Pictures are to be left out, and only the lines from the one containing "The width and height of the screenshot is (442, 429)." through the last line of the data are to be returned exactly.

- - - - - - -

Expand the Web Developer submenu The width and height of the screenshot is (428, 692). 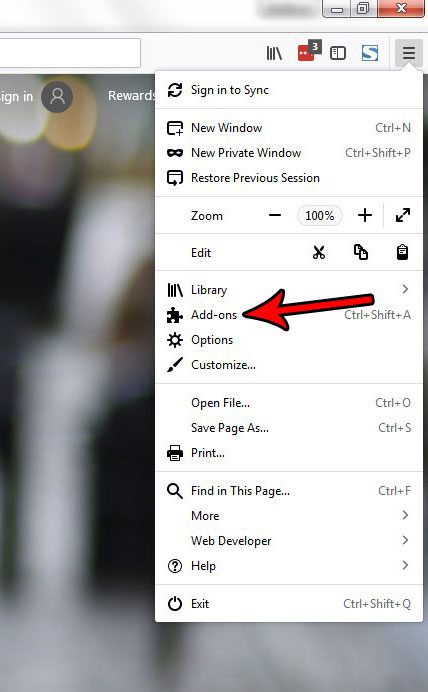click(x=289, y=541)
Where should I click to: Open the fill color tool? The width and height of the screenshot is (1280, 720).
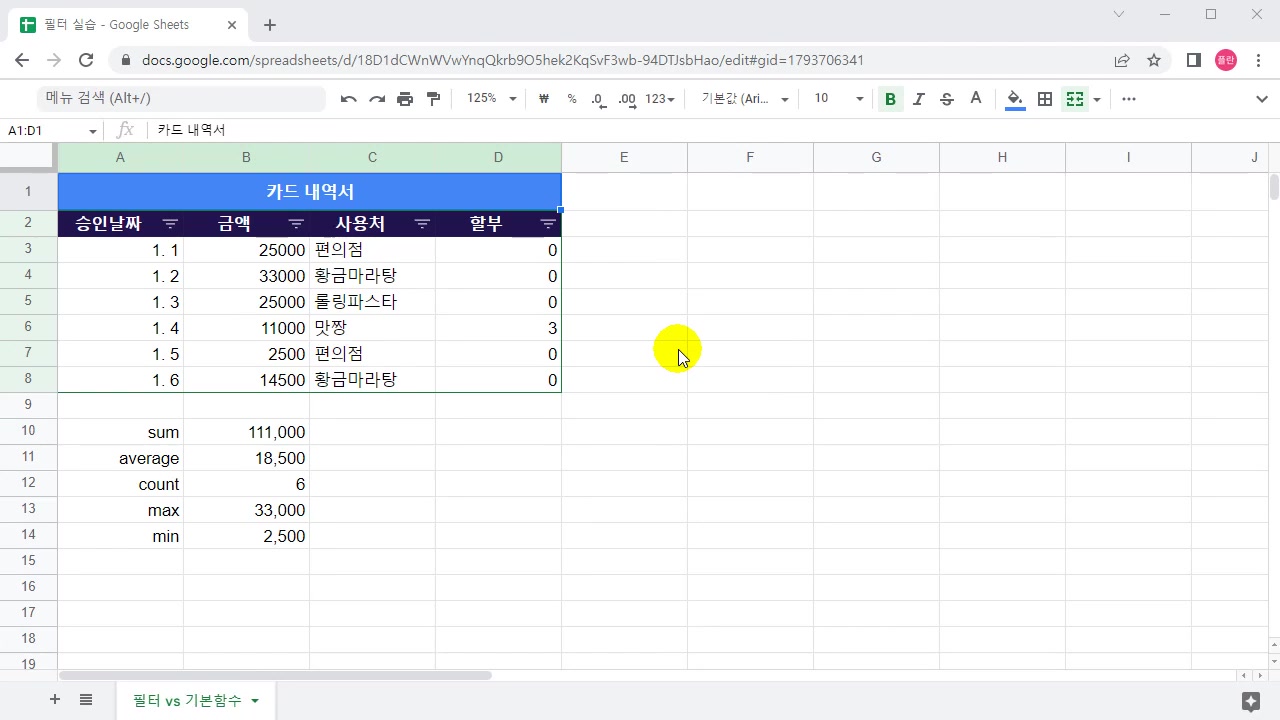[x=1014, y=99]
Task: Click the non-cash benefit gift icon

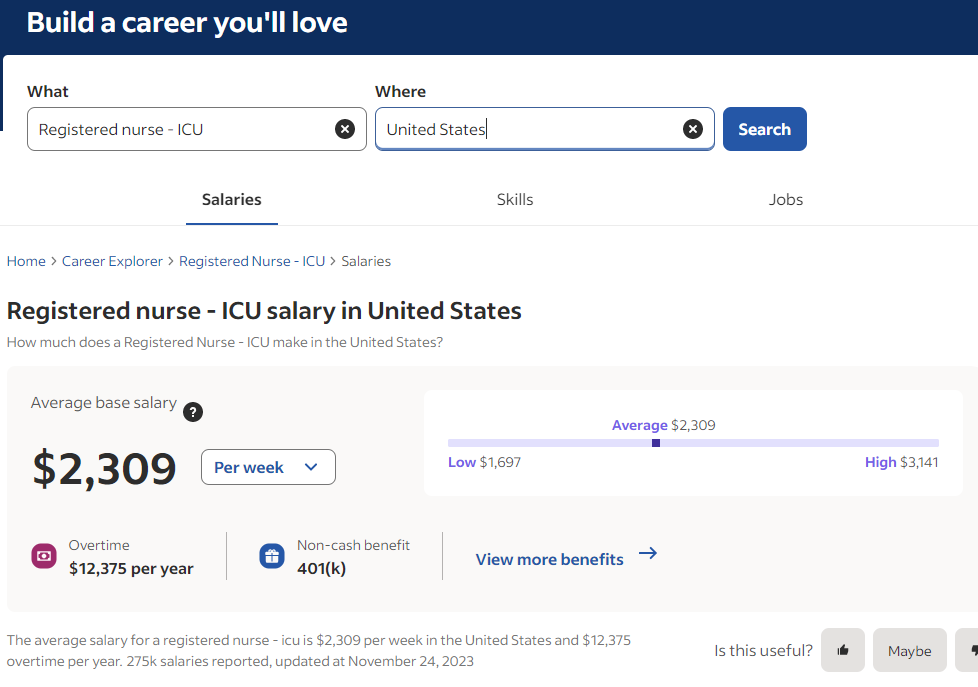Action: point(272,556)
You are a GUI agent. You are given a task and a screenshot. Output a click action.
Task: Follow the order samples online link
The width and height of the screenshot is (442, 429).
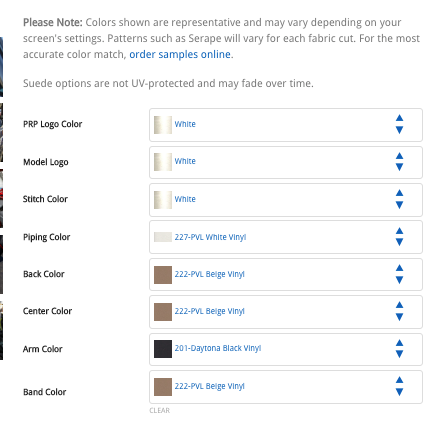pos(180,54)
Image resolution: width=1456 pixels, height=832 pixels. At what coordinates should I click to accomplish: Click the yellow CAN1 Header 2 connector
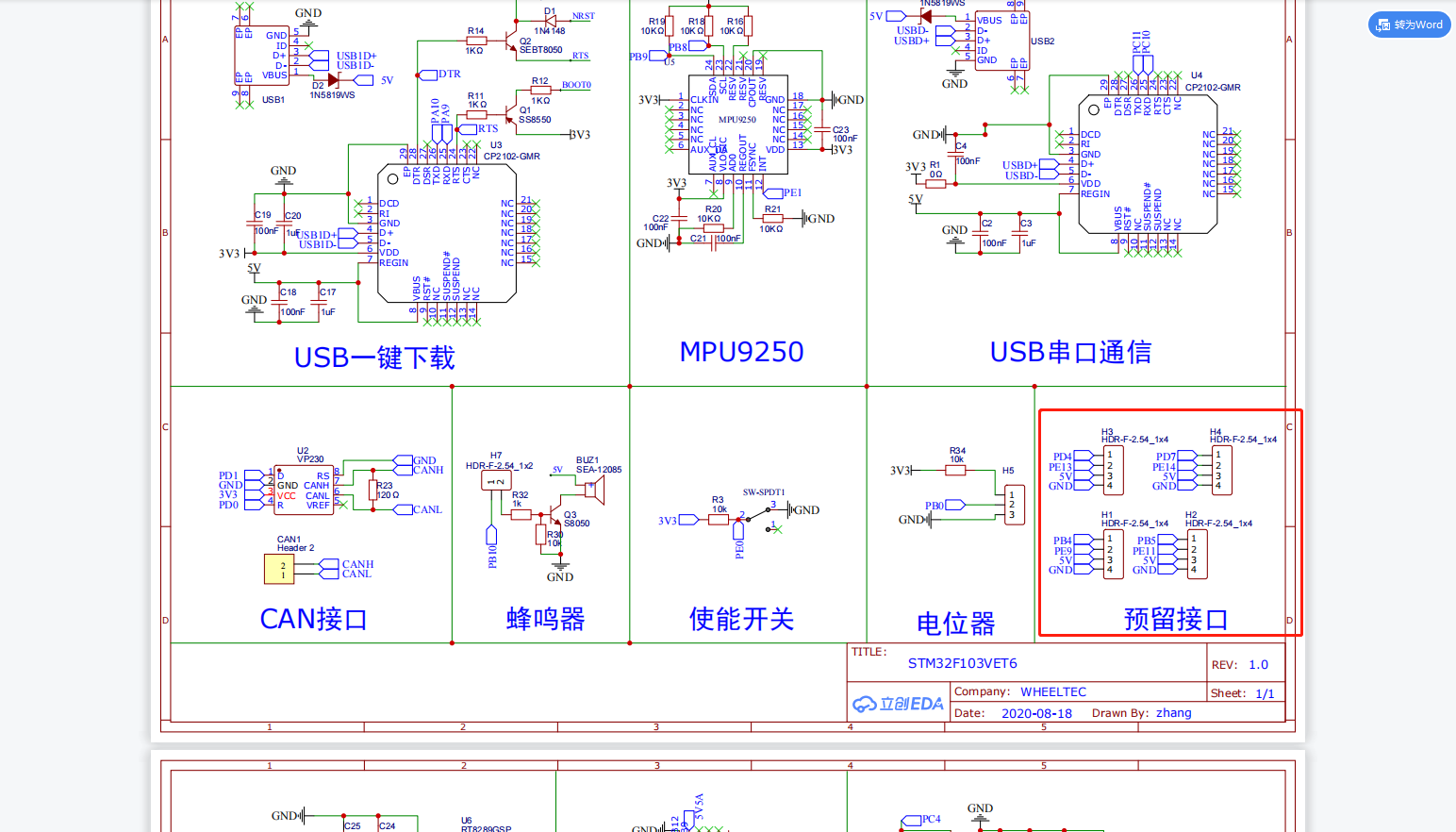[279, 569]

- - - - - - -

EXERCISE SOLUTION:
The width and height of the screenshot is (442, 429).
pos(180,54)
Image resolution: width=1456 pixels, height=832 pixels. At what coordinates should I click to accomplish: Click the yellow CAN1 Header 2 connector
[279, 569]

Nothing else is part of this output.